"Sebab, bila makar harus sampai selesai, pelakunya menjadi penguasa baru. Nah, mana mungkin seorang penguasa baru diminta pertanggungjawaban hukum?" ujar Ganjar kepada Kompas.com, Senin (5/12/2016).
Ganjar mengatakan, percobaan kejahatan seperti yang diatur dalam Pasal 53 KUHP harus memenuhi tiga syarat.
Pertama, harus ada niat pelaku. Kedua, harus ada perbuatan permulaan pelaksanaan.
Kemudian, yang ketiga, tidak selesainya kejahatan bukan diakibatkan kehendak pelaku itu sendiri.
"Permufakatan jahat itu ada bila di antara pihak yang bermufakat telah terdapat kesamaan niat, perencanaan bersama yang ditandai dengan adanya pertemuan-pertemuan, dan adanya pembagian tugas yang jelas," kata Ganjar.
Penjelasan tersebut sesuai dengan keterangan yang disampaikan penyidik Polri.
Selain disangka melanggar Pasal 107 dan 87 KUHP, ketujuh orang yang sebelumnya diperiksa juga disangka melanggar Pasal 110 KUHP.

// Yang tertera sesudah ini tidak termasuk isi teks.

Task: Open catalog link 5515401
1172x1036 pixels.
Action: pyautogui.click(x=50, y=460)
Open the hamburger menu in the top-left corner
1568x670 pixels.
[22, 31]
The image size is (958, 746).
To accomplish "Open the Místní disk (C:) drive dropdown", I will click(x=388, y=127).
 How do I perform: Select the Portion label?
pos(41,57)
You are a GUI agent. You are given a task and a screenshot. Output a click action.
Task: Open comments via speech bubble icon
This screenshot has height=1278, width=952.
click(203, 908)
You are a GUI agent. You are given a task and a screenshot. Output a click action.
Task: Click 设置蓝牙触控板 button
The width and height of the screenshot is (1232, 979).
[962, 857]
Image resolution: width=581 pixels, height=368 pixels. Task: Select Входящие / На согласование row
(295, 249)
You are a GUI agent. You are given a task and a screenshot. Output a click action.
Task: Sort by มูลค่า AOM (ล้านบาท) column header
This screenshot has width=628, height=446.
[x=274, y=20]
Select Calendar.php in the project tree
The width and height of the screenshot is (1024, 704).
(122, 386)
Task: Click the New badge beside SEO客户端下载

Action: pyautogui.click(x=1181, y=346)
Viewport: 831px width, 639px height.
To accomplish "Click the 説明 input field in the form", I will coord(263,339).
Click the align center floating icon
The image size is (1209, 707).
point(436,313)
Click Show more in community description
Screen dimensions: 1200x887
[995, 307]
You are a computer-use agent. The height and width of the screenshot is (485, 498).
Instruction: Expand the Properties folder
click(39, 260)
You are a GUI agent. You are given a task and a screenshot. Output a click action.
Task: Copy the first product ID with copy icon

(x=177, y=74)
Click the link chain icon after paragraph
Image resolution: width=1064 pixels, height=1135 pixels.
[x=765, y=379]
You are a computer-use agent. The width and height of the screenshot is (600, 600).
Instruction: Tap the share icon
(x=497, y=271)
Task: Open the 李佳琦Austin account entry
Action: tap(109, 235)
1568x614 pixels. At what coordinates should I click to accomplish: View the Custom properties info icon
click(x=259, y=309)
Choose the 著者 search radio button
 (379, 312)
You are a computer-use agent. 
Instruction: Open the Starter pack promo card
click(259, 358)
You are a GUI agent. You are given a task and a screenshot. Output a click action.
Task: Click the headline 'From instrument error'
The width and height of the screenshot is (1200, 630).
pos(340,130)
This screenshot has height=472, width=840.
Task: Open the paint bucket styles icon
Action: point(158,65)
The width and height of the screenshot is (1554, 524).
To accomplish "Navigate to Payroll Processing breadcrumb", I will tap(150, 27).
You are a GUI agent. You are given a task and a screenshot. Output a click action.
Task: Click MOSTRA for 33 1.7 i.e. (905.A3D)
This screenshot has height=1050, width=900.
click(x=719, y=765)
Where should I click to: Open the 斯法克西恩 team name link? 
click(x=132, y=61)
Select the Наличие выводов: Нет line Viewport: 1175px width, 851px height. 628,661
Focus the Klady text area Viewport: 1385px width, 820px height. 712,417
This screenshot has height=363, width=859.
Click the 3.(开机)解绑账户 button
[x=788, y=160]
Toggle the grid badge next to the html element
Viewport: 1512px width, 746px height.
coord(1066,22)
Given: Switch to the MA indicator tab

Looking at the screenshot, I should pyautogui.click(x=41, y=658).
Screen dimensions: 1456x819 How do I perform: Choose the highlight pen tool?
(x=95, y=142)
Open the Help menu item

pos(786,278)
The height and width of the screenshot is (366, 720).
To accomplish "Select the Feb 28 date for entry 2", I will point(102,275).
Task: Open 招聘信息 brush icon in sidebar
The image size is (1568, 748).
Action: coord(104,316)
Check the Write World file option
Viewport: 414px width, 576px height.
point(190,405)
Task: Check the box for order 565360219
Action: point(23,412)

Pasal tersebut menjelaskan, permufakatan jahat untuk melakukan kejahatan makar, menurut Pasal 104, Pasal 106, Pasal 107, dan Pasal 108, diancam berdasarkan ancaman pidana dalam pasal-pasal tersebut.
"Permufakatan jahat adalah kejahatan yang bahkan belum dimulai," kata Ganjar.
Makar bukan kritik?
Aparat penegak hukum diminta berhati-hati dalam menerapkan pasal makar dalam memidanakan seseorang.
Direktur Eksekutif Imparsial Al Araf mengatakan, penegak hukum harus berhati-hati karena pasal tersebut multitafsir.
Menurut Al Araf, penegak hukum harus dapat membedakan antara makar dan kritik.
"Jangan sampai makar diidentikkan dengan kebebasan berekspresi dan kebebasan menyampaikan pendapat," ujar Araf.